Start of Block

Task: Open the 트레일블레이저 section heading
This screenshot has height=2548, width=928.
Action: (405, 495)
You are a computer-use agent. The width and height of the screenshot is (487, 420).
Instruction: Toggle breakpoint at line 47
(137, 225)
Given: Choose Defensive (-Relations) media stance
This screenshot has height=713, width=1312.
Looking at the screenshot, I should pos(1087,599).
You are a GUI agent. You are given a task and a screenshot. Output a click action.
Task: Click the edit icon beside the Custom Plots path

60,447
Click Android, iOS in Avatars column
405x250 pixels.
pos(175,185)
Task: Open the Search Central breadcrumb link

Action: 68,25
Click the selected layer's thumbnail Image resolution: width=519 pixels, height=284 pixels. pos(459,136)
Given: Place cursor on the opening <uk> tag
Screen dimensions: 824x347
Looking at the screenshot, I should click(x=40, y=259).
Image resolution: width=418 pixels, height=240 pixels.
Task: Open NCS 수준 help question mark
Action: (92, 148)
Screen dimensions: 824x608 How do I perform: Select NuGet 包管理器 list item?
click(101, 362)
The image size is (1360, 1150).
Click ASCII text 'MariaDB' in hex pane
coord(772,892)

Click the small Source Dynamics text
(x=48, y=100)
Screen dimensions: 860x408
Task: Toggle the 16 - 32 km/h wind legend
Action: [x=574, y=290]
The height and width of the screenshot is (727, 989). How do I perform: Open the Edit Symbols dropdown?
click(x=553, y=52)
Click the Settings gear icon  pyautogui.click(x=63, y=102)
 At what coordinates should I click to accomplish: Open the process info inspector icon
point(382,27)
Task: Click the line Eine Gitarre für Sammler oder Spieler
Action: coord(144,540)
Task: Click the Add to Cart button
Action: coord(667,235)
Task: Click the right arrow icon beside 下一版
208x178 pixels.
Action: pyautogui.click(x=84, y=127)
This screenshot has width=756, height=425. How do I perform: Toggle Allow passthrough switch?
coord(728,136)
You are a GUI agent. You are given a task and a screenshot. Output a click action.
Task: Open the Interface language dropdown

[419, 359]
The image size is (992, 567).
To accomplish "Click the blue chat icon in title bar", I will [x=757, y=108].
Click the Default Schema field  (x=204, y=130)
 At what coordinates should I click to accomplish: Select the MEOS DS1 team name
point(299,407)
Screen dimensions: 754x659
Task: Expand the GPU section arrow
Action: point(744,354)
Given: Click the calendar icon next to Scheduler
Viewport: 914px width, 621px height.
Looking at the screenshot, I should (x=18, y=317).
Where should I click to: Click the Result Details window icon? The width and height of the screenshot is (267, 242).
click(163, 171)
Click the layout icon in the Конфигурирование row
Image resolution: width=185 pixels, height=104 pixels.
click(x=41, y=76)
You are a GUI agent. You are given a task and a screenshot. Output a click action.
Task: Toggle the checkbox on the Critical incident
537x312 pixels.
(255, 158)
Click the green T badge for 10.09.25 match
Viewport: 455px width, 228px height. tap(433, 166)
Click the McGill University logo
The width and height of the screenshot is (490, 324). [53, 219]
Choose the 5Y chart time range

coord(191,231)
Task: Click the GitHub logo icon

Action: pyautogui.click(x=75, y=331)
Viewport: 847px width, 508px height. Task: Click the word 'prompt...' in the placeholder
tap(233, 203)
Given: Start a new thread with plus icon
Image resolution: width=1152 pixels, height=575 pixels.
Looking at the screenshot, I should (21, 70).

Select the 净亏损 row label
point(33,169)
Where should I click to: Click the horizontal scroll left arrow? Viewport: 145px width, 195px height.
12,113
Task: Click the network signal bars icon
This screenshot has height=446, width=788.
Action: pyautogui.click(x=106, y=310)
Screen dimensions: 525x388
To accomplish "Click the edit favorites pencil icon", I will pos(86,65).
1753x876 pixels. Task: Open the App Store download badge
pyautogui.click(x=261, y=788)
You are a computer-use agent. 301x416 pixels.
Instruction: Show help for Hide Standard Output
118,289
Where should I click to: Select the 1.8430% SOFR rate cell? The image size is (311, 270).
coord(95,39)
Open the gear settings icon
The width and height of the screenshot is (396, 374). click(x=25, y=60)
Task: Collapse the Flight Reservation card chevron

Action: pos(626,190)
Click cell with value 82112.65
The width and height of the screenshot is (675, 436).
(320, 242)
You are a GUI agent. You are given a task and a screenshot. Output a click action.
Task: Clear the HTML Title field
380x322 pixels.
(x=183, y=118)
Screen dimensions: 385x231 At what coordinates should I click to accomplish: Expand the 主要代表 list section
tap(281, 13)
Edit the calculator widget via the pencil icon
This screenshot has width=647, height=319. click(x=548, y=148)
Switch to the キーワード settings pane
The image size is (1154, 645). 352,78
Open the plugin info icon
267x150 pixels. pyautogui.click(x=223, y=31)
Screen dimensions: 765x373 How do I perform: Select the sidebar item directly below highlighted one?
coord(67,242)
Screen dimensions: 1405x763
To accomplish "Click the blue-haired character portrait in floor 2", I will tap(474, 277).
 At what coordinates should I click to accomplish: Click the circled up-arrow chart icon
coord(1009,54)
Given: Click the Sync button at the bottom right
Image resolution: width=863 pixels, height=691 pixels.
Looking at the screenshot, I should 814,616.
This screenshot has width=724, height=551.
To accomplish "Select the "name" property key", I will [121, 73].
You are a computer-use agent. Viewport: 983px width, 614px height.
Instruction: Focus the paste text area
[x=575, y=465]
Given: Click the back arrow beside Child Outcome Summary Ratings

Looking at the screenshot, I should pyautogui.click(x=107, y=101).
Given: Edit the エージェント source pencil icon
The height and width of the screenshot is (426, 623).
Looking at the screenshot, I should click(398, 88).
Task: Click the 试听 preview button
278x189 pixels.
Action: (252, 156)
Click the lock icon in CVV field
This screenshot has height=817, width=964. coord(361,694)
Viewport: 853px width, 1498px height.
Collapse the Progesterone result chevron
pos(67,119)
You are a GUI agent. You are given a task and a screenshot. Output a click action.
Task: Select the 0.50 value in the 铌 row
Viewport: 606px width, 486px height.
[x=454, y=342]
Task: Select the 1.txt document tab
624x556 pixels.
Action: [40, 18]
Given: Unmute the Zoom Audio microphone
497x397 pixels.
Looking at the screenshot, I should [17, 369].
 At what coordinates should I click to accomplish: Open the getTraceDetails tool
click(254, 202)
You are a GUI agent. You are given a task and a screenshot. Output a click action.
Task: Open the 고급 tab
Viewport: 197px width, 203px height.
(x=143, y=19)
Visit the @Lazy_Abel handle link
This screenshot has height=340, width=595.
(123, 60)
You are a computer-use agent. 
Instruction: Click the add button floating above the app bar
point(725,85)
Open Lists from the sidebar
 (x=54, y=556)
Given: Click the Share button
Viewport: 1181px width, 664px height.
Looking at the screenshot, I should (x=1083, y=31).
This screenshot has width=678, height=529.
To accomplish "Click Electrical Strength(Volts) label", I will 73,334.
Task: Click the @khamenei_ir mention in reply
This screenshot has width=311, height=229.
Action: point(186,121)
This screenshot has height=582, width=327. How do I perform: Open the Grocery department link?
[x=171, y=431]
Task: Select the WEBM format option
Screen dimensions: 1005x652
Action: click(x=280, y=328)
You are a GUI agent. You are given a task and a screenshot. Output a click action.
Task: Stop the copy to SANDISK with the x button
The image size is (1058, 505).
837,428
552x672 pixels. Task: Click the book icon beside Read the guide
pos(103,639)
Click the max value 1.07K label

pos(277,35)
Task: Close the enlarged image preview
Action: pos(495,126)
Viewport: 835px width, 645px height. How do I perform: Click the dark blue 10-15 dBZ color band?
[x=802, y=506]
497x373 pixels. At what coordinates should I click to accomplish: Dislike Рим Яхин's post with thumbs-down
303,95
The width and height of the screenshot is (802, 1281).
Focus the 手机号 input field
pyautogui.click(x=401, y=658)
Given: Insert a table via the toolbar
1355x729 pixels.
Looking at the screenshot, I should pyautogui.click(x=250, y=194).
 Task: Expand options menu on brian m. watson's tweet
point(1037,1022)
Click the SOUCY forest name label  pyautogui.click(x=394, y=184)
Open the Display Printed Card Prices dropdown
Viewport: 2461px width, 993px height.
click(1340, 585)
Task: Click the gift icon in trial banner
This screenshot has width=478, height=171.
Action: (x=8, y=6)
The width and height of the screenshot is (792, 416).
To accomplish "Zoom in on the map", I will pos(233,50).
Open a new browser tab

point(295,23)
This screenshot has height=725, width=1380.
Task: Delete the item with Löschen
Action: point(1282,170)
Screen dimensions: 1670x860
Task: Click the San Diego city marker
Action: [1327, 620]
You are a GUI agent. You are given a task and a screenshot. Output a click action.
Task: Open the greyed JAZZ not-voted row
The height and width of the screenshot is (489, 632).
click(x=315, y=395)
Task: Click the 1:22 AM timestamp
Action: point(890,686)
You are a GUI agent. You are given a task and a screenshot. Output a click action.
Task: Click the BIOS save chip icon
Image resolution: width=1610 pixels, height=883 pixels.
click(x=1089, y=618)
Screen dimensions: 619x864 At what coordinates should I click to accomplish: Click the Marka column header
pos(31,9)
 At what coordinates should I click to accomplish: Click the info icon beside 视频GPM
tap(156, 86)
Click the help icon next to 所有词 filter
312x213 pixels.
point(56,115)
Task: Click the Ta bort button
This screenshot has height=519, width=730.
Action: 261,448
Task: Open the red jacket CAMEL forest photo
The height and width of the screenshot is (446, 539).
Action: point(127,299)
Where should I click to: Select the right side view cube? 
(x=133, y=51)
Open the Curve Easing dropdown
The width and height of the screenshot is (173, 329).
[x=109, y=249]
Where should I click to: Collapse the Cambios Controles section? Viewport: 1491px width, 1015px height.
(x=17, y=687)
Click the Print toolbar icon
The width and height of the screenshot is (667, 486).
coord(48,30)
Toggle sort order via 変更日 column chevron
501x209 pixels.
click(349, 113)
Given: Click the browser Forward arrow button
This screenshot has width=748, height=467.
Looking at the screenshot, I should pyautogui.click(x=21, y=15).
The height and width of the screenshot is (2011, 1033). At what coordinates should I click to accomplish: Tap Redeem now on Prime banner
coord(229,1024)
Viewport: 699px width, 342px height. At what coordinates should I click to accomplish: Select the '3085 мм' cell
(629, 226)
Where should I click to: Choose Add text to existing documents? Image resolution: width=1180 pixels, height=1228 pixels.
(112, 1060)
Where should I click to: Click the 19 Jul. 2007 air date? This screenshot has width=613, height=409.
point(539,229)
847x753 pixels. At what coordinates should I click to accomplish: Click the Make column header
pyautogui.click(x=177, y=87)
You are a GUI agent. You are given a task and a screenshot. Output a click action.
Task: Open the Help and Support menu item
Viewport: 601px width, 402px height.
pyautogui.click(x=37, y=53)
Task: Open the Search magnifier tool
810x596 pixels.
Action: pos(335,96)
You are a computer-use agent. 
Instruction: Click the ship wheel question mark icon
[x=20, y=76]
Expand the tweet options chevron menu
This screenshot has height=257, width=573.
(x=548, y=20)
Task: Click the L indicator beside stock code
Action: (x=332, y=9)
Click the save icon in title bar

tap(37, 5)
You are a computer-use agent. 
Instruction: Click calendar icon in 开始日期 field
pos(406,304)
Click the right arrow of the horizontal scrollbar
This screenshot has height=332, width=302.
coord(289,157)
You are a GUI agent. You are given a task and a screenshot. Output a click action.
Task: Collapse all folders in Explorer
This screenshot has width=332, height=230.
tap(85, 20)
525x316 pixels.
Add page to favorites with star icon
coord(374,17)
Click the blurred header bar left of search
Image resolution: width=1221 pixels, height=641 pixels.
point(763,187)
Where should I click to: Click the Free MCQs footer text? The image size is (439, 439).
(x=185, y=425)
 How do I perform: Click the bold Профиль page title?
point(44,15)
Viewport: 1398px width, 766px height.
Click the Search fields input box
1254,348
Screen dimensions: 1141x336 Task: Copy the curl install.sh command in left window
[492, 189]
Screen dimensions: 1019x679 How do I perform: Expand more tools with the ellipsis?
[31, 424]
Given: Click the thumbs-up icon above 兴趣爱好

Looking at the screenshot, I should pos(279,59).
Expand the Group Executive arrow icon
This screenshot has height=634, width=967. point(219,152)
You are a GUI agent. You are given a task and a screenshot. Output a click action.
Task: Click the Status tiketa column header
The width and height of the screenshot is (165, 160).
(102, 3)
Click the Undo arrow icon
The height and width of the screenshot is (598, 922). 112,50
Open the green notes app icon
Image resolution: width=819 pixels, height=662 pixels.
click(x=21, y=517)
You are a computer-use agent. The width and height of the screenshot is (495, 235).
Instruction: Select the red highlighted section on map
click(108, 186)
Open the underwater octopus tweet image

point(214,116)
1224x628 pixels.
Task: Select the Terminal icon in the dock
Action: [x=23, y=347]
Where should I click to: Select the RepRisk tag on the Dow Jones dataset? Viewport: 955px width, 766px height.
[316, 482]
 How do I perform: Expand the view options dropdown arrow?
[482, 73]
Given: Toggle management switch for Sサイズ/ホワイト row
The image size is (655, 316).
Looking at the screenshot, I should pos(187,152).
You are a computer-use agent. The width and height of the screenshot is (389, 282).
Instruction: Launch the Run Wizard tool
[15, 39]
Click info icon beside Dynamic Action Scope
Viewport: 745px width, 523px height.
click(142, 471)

End of Block

Set down exactly the lines from the one that contains "is (389, 282)." to the final line above, both included, and nothing more.

▶ _Result_:
You are a computer-use agent. The width and height of the screenshot is (389, 282).
Instruction: Launch the Run Wizard tool
[15, 39]
Click info icon beside Dynamic Action Scope
Viewport: 745px width, 523px height.
click(142, 471)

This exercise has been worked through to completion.